Sharing leads to an ever greater flowering of all things shared, as we learn from each other and improve the results in an ever more progressive way. This is how the music of the Church was built and grew from the earliest days, until the entire Church year was filled with chants suitable to every conceivable reading and liturgical action. The culture of giving and sharing made this happen. It made possible the development of organum and polyphony and the whole of the Western musical tradition.

An ethos of grasping and privatizing of art were unknown during this time. The goal of the composer was to release the music as far and as widely as possible. The composer hoped to have the music performed, hoped to have it imitated and elaborated upon, hoped to see others influenced and inspired by it. All music was a gift to the world and to the faith. This was the very essence of what it meant to be a Christian artist. You put your “possessions” at the feet of the Apostles and ask that they be used for the good of all.

But how can these people live if they are forever giving away? This is the question that is always asked about the institution of Christian charity. There is always and everywhere a material case to make against charity. Why rescue abandoned children when there are other things calling on our time? Why help the guy who is beaten and bleeding on the side of the road when there are places that we need to be? There is a sense in which charity itself seems irrational, and that is why it didn’t exist in any institutionalized form in the ancient world apart from particular tribes and groups. The idea of universal love and universal charity is a Christian contribution. We have the faith to believe that when we give, we end up gaining more than we ever had in the first place.

The 20th century invention of what is called “copyright” took direct aim at this institution in a form that turned the Christian ethos on its head (I’m bypassing the Elizabethan history here because it was a very different institution). The newly internationalized law said: the state will guarantee that your art remains your art only and is accessed by others only on terms that financially benefit you personally.
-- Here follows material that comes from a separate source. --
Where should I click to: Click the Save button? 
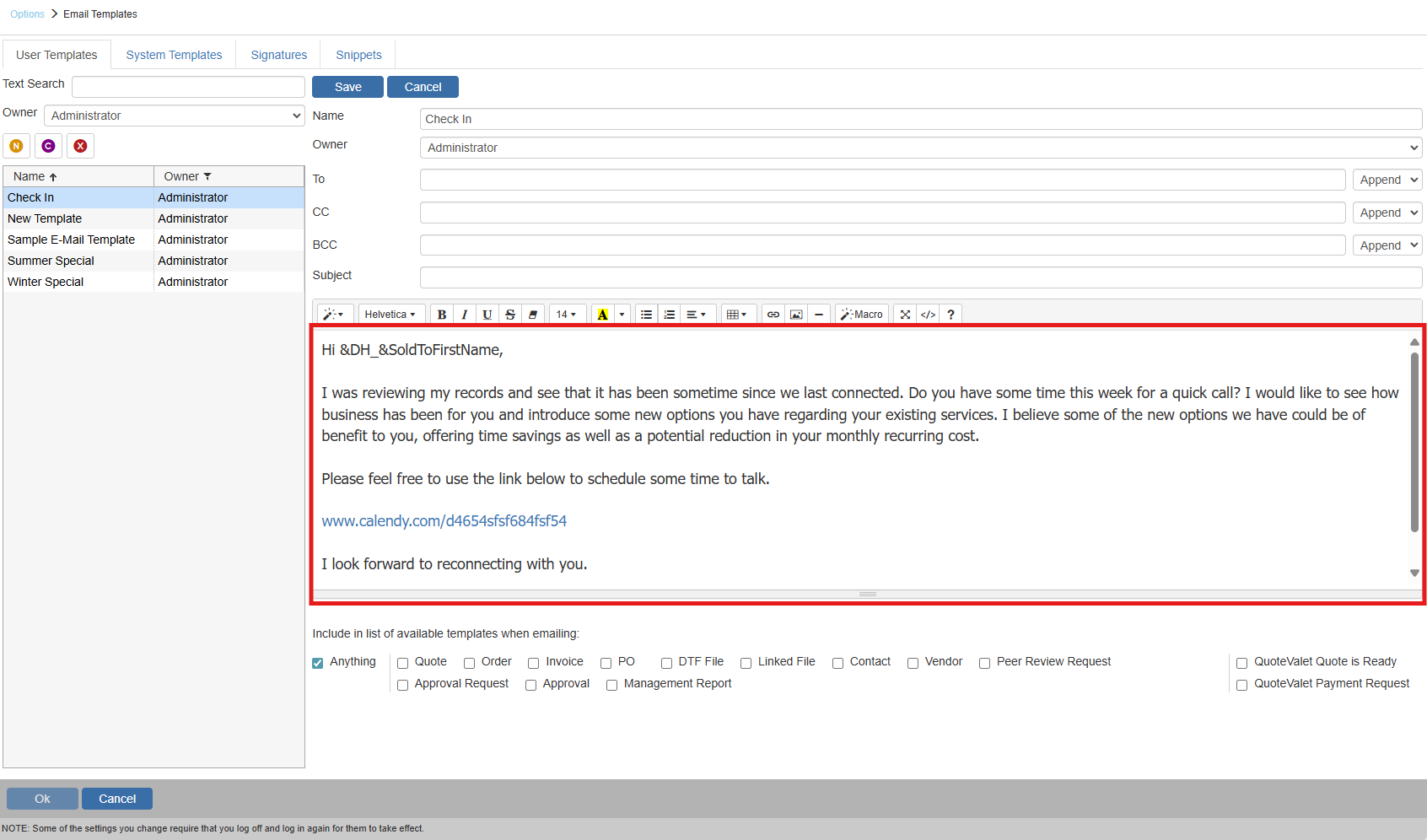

To be sure, this goes against the very nature of music and text, which are necessarily universal upon their public appearance. To make copyright stick required the state and its laws, which meant that Christian artists were encouraged to draw closer to the civic culture and its ruling magistrates.
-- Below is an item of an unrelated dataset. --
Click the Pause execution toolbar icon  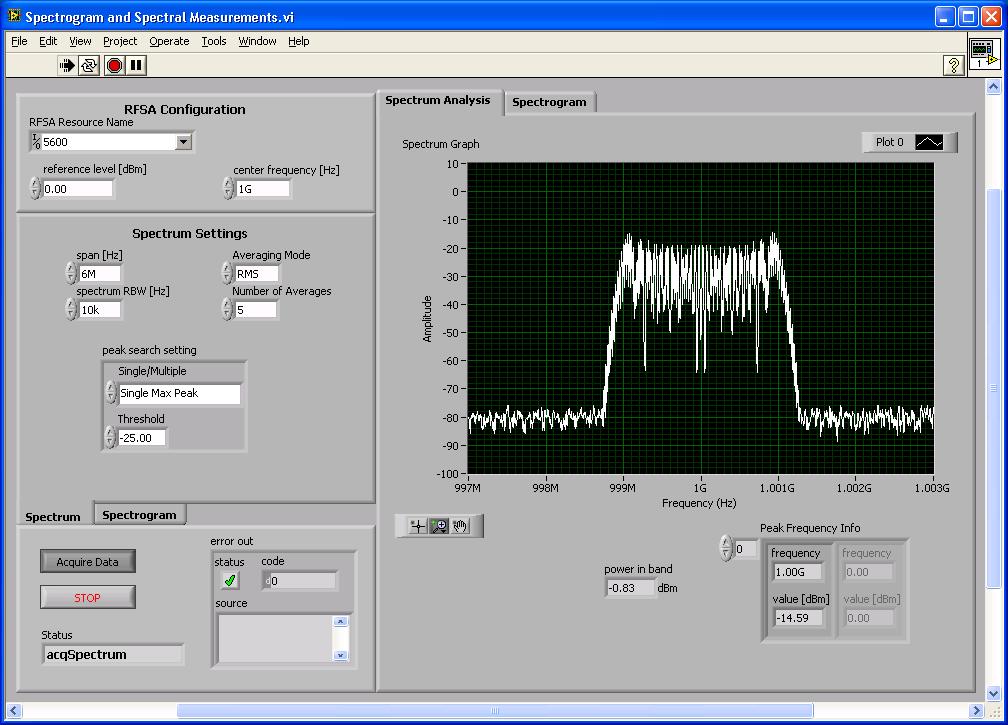tap(137, 65)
Whatever else this has done, it dramatically upended 19 centuries of artistic practice in the Christian world. It has fostered, on one side, a culture of grasping, hoarding, and myopia among artists, and, on the other side, led those who benefit from the work of artists to not understand their obligations to give more than they get in return from the work of the artists themselves. The attitude of artists becomes “give me what I am due” and the attitude among would-be benefactors becomes “I gave at the office.” And now that digital downloads make it possible to download thousands upon thousands of pages of music for free (and this is all to the good!), that mutual element of gratitude and its expression must also be cultivated among those who benefit.
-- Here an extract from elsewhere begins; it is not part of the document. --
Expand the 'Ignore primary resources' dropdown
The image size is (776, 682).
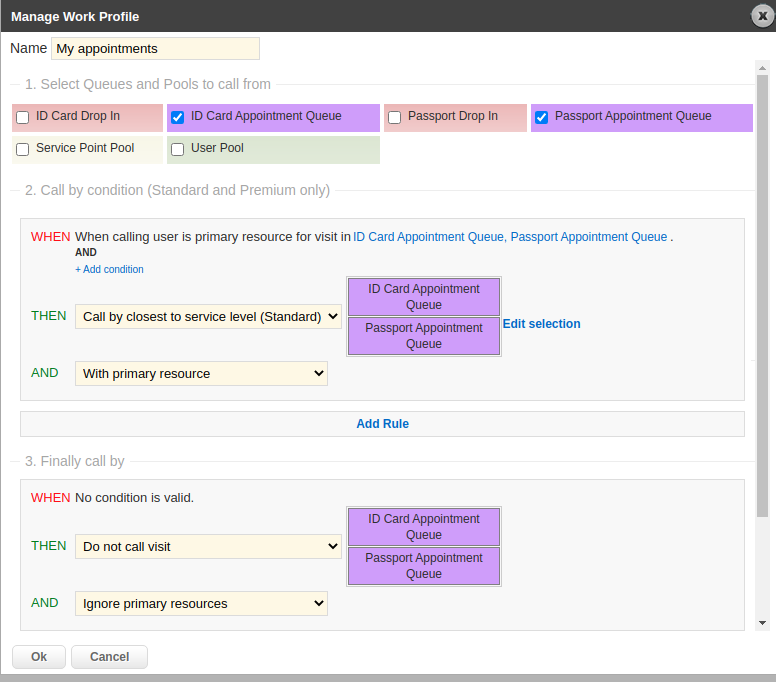tap(201, 604)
So we can see here that the Simple Propers Project is about more than just providing quality chant settings for the ordinary form. It is an experiment in bringing the Christian ethos of giving and sharing back to Christian art itself. Adam is putting all of his music into the commons, just as the early Christian put their possessions at the feet of the Apostles. And as members of the community that benefits, what can we do? We can follow the example of giving, knowing with faith that we will gain more in the long run than we ever had or ever gave.

It is up to all of us to contribute and show how this seemingly irrational system of giving and sharing works to the benefit of all.